Ascoltando la storia di Federico Perna il pensiero va subito a Stefano Cucchi, in quanto anche Federico è morto nelle mani dello stato, ossia quello stato che avrebbe dovuto punirlo per la sua pena ma anche curarlo.
Questo ragazzo, della provincia di Latina e tossicodipendente da 14 anni, aveva accumulato tutta una serie di condanne che lo avrebbero tenuto dentro fino al 2018.

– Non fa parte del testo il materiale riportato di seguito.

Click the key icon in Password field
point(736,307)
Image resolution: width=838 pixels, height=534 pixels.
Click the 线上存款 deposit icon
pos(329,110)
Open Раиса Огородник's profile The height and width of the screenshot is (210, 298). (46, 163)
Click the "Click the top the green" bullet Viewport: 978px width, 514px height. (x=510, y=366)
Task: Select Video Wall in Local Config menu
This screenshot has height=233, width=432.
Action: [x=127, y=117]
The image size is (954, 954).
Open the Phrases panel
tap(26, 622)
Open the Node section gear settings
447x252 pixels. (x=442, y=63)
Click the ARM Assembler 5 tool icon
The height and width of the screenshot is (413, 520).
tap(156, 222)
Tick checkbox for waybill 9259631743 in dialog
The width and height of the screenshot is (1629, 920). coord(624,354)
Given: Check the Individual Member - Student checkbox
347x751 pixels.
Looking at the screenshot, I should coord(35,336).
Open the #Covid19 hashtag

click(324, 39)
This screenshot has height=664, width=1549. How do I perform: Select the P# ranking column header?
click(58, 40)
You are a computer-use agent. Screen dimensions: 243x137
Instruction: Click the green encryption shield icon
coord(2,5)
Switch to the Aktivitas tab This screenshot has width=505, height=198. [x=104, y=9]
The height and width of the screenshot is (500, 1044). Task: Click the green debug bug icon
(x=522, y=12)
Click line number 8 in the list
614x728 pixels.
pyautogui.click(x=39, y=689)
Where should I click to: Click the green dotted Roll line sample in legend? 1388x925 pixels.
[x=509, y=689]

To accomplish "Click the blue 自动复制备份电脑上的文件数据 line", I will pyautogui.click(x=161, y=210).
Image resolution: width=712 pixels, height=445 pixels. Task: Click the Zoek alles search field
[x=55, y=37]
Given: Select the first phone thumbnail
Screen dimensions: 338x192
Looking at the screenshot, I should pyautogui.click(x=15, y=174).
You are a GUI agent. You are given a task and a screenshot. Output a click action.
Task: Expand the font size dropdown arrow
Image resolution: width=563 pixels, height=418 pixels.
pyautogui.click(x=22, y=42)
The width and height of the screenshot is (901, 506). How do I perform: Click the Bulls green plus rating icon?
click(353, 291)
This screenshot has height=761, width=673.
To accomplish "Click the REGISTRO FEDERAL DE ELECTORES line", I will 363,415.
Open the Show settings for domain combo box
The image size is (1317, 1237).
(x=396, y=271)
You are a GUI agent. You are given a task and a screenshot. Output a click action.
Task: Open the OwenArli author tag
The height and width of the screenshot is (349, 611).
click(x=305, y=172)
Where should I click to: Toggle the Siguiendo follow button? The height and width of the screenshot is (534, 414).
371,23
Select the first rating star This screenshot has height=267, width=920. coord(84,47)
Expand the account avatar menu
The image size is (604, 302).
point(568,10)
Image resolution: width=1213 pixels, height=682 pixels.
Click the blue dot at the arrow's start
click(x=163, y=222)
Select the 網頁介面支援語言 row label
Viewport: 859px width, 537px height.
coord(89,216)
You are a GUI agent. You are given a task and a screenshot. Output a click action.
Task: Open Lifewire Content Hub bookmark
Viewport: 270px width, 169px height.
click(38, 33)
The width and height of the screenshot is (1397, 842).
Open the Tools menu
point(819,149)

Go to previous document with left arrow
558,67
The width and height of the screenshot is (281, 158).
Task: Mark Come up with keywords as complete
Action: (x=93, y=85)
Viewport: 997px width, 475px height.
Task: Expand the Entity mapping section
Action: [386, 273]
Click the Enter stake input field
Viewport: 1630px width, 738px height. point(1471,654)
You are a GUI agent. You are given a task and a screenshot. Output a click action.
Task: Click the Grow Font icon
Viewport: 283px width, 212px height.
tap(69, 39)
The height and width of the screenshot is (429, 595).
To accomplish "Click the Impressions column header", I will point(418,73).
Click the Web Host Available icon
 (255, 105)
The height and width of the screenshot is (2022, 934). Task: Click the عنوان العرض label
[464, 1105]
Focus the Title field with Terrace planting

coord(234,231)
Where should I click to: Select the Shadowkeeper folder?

Era però malato di cirrosi epatica e di epatite C ed era rimbalzato in tutta una serie di carceri ed era finito a Poggioreale in una cella di undici metri quadrati ed è lì che è morto l'8 novembre, dopo una settimana che sputava sangue in circostanze ancora tutte da chiarire.
La madre dice Mio figlio non doveva stare in carcere. Lo scorso anno, attraverso il nostro avvocato, Camillo Autieri, abbiamo presentato tre referti di medici legali e primari ospedalieri e abbiamo chiesto l’incompatibilità carceraria. Ma le istanze sono state tutte rigettate dai magistrati di sorveglianza”.

“Ora abbiamo fatto richiesta per conoscere le motivazioni”, conferma il legale. Per tenere buono Federico in cella, denuncia la famiglia, gli venivano somministrate pesanti dosi di psicofarmaci e tranquillanti.